Your assignment —
Begin the copy at the line containing "Povezava na razpis (317, 826)" in the data below and end it at the line containing "Dr Chirag Chamria (36, 533)", keeping each line exact and leaving out pictures.

(Beginning of Stored data)

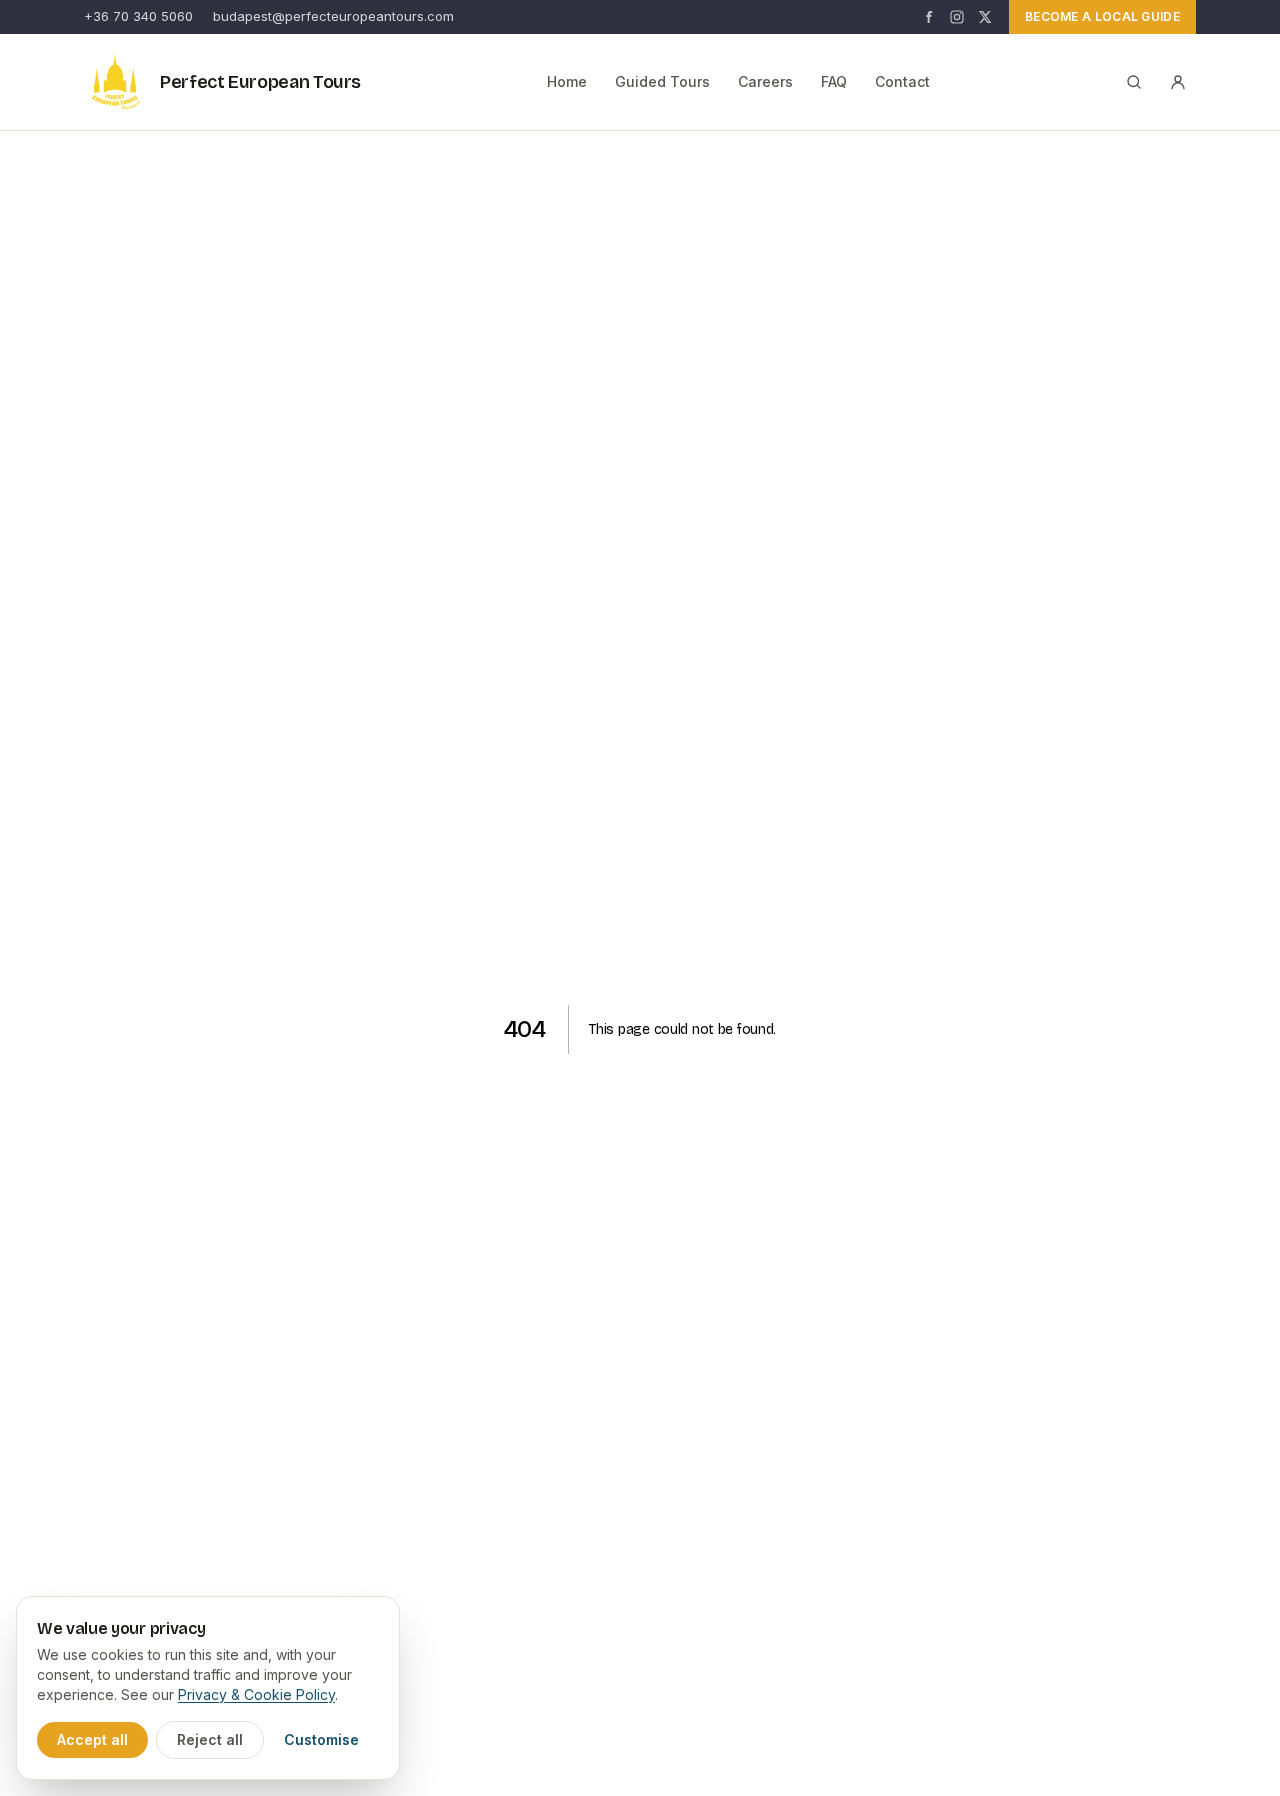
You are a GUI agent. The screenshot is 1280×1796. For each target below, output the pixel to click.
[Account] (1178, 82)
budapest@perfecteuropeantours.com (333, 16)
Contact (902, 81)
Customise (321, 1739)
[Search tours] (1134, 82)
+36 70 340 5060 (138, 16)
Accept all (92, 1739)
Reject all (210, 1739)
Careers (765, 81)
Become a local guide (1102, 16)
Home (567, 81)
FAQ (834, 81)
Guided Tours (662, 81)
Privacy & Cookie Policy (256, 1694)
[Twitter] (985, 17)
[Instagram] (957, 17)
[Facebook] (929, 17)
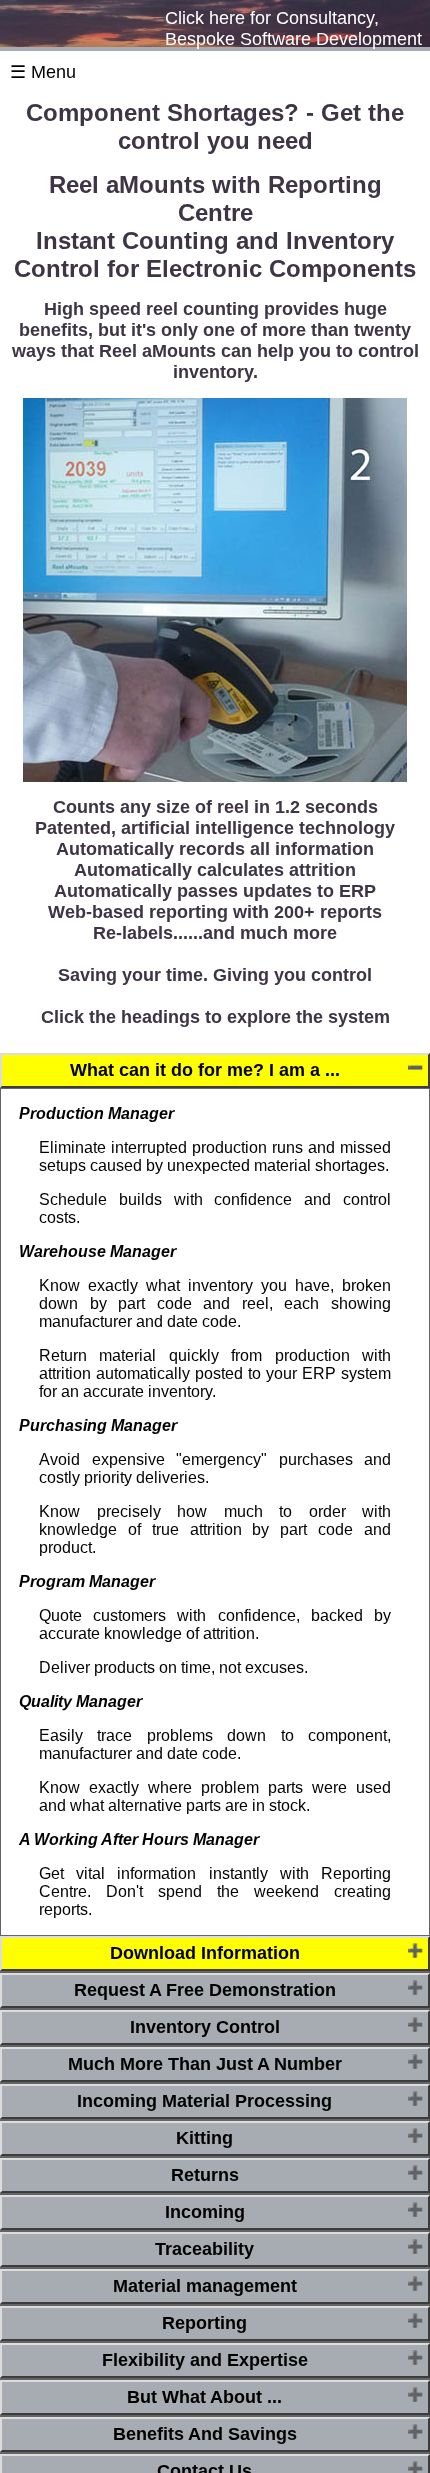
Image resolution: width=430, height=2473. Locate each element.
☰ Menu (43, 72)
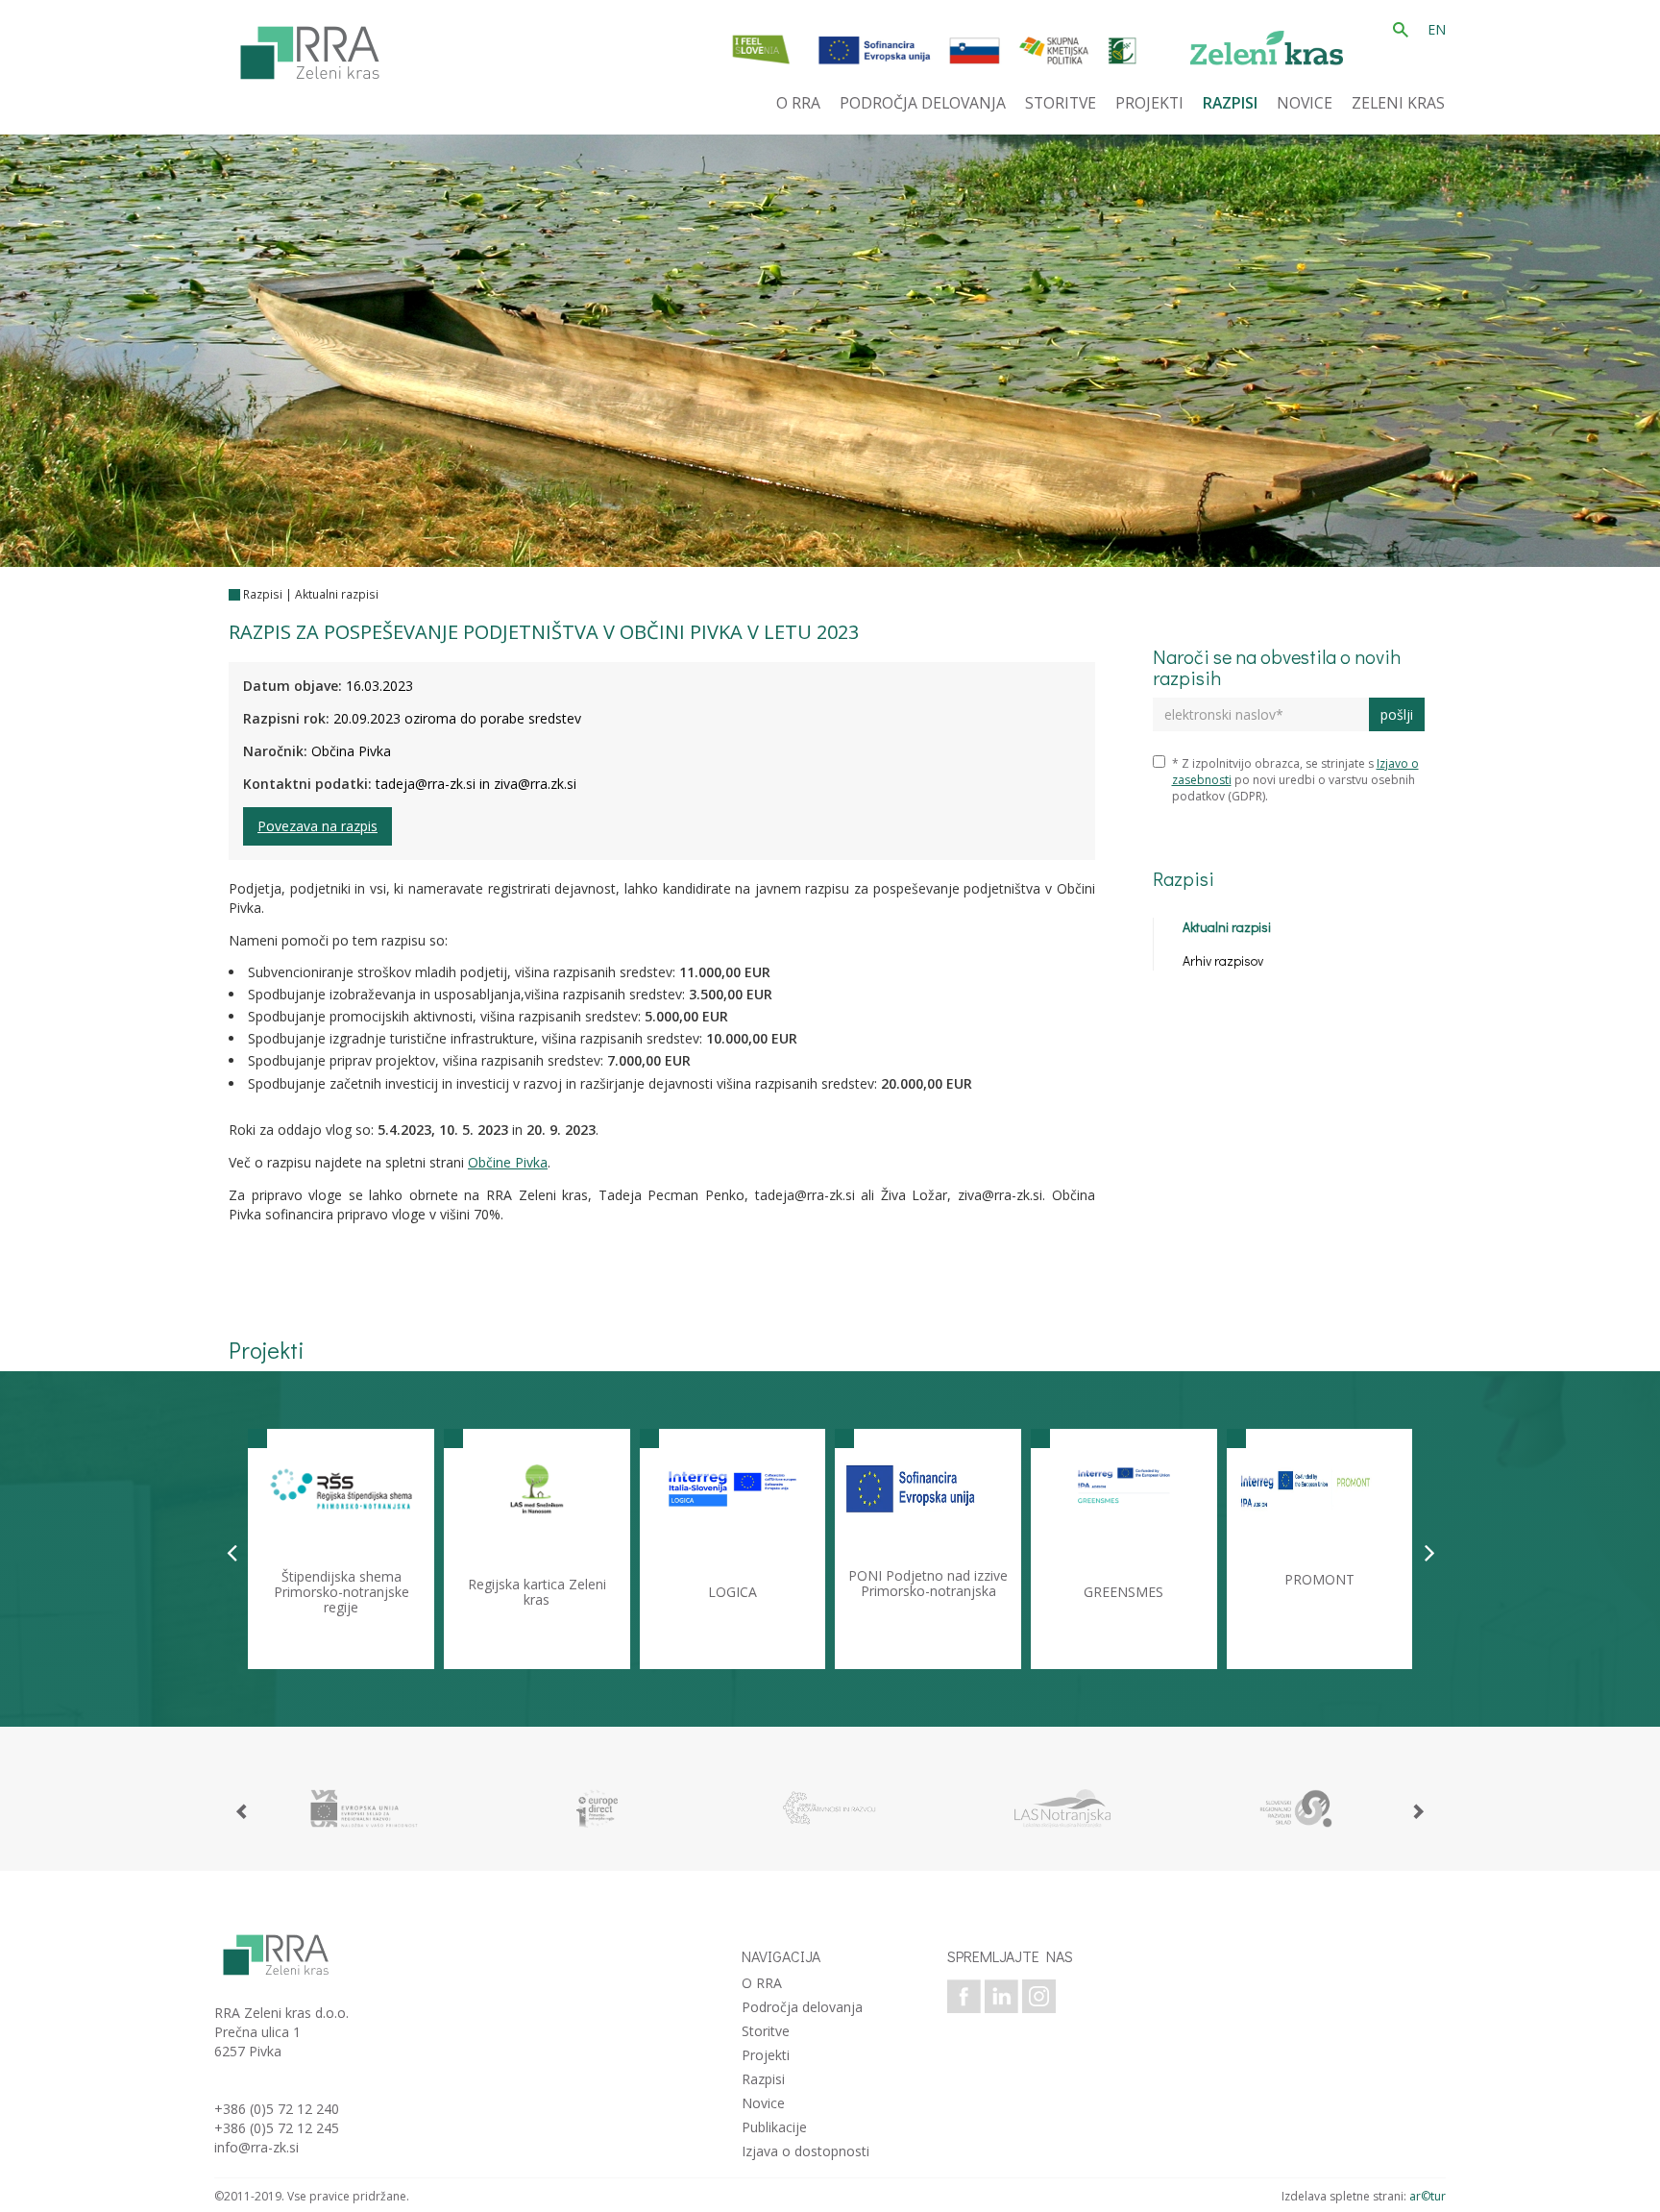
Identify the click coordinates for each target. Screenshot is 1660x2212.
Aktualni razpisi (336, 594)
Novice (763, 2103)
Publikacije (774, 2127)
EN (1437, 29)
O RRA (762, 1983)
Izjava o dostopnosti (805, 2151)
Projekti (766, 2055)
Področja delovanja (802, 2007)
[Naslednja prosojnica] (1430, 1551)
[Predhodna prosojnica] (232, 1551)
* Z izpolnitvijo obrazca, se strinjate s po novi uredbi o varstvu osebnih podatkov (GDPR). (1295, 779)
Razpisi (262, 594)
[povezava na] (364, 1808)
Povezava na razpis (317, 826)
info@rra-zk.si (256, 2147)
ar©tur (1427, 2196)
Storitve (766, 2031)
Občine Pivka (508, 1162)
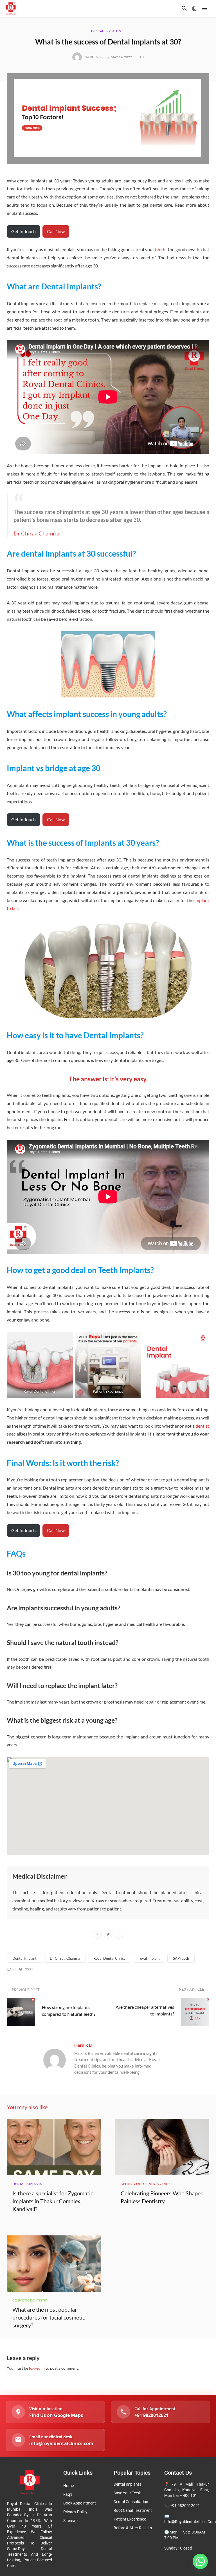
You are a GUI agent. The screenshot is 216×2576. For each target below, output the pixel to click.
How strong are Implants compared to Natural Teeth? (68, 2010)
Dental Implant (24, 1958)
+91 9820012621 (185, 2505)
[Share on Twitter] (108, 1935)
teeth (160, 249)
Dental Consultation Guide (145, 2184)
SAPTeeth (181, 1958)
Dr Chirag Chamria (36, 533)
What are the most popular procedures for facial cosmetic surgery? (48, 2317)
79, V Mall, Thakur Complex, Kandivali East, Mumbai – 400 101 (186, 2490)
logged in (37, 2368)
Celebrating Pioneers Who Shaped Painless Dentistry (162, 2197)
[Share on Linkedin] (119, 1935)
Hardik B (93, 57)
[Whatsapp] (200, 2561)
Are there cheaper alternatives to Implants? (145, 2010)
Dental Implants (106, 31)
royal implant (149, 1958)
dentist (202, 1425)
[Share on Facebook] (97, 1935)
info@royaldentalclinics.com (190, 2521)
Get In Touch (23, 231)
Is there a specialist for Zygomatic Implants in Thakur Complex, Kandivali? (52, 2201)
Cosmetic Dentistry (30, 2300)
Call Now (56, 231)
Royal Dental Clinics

(End of Stored data)

Result for this task —
Povezava na razpis (317, 826)
info@rra-zk.si (256, 2147)
ar©tur (1427, 2196)
Storitve (766, 2031)
Občine Pivka (508, 1162)
You are a GUI agent. The screenshot is 216×2576. For each target below, output the pixel to click.
How strong are Implants compared to Natural Teeth? (68, 2010)
Dental Implant (24, 1958)
+91 9820012621 (185, 2505)
[Share on Twitter] (108, 1935)
teeth (160, 249)
Dental Consultation Guide (145, 2184)
SAPTeeth (181, 1958)
Dr Chirag Chamria (36, 533)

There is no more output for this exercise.